Given request -
Pull out every line in the entries below that contains the word "height".

Data in this exercise -
>>>>

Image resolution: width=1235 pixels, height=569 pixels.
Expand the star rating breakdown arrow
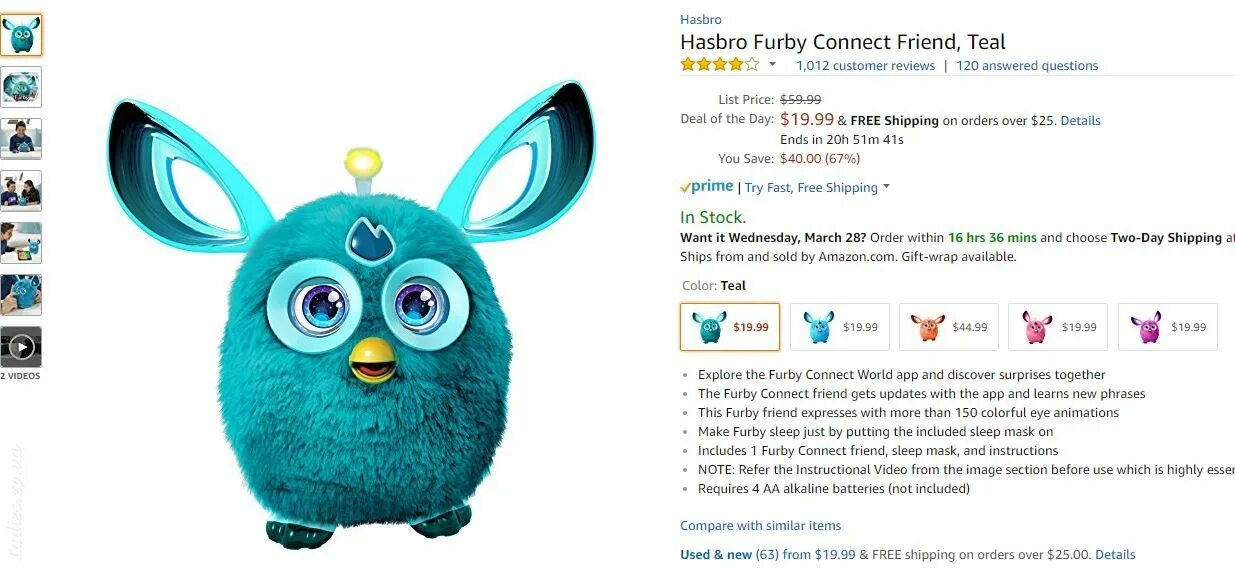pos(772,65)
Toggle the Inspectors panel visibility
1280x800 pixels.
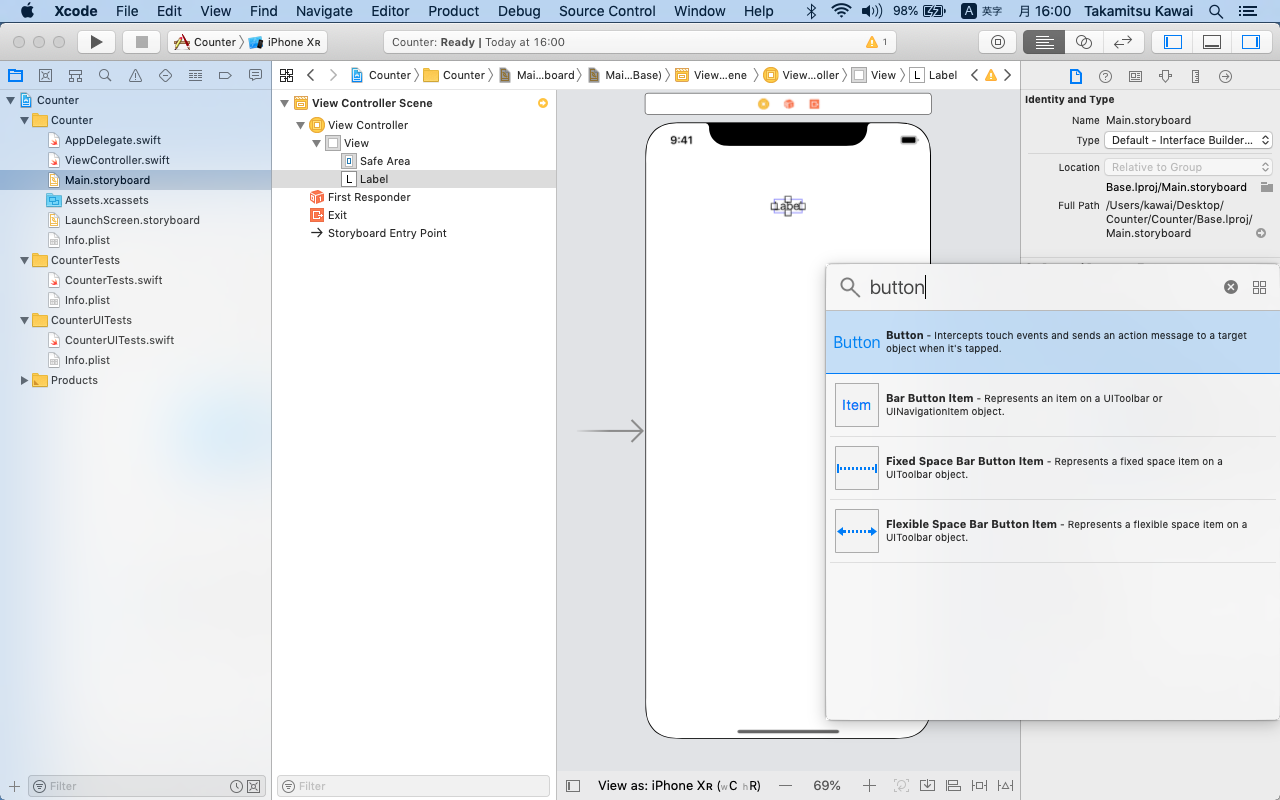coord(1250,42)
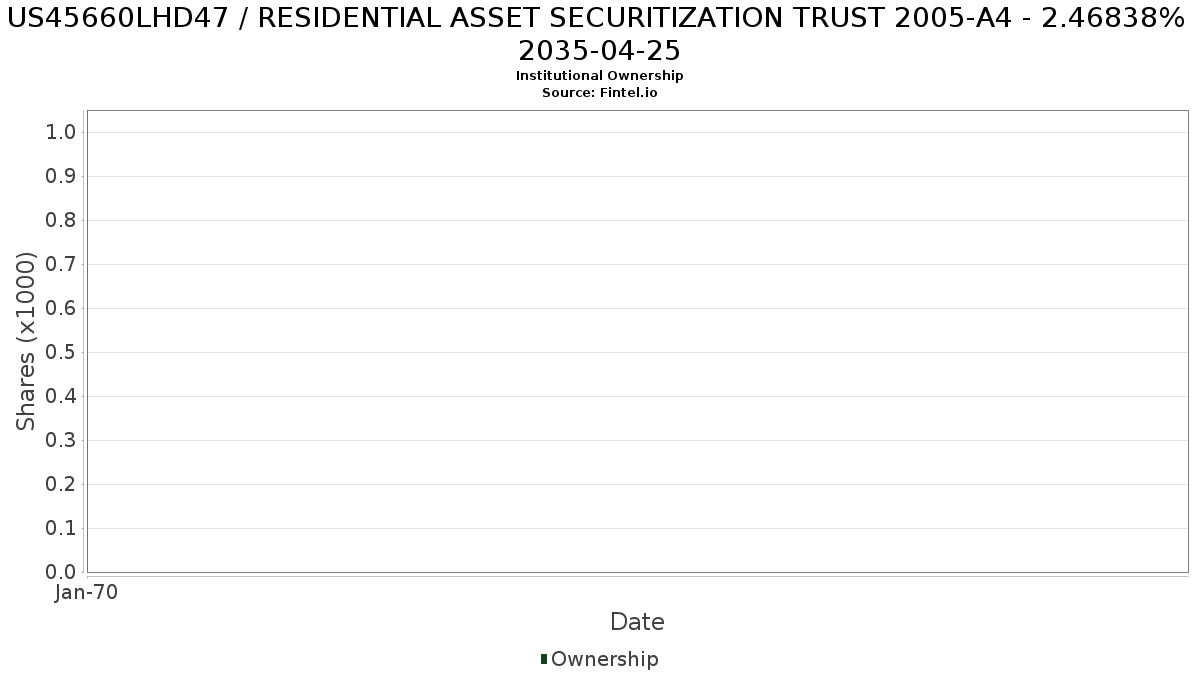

<<<<
>>>>

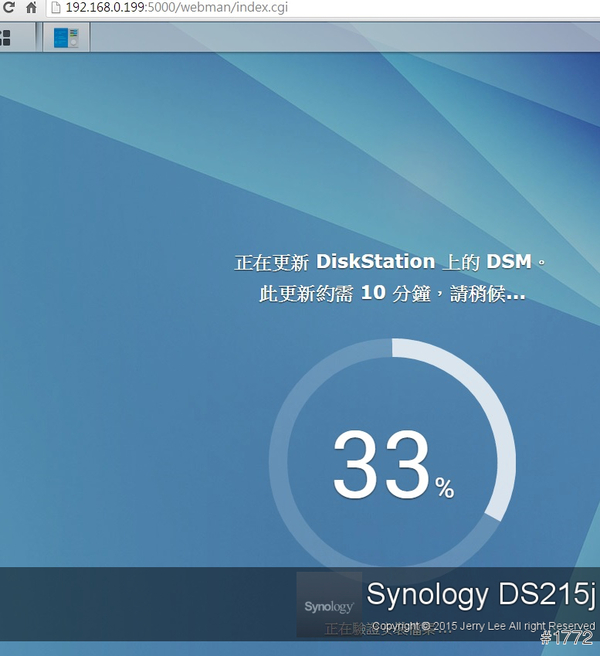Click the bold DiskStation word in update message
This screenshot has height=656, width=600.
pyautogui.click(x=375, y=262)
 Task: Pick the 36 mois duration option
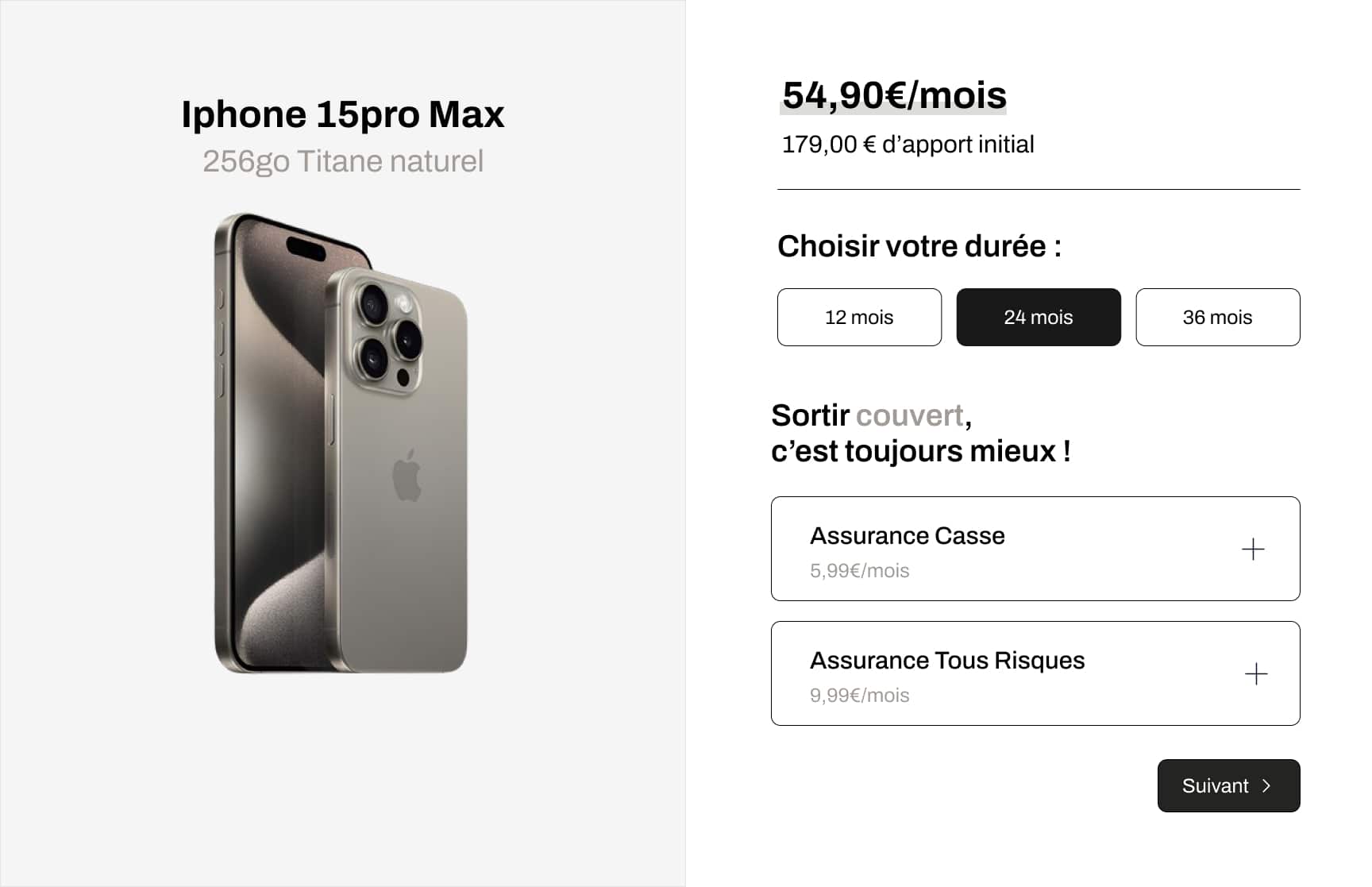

<<<<

Task answer -
Image resolution: width=1235 pixels, height=569 pixels.
This screenshot has height=656, width=600.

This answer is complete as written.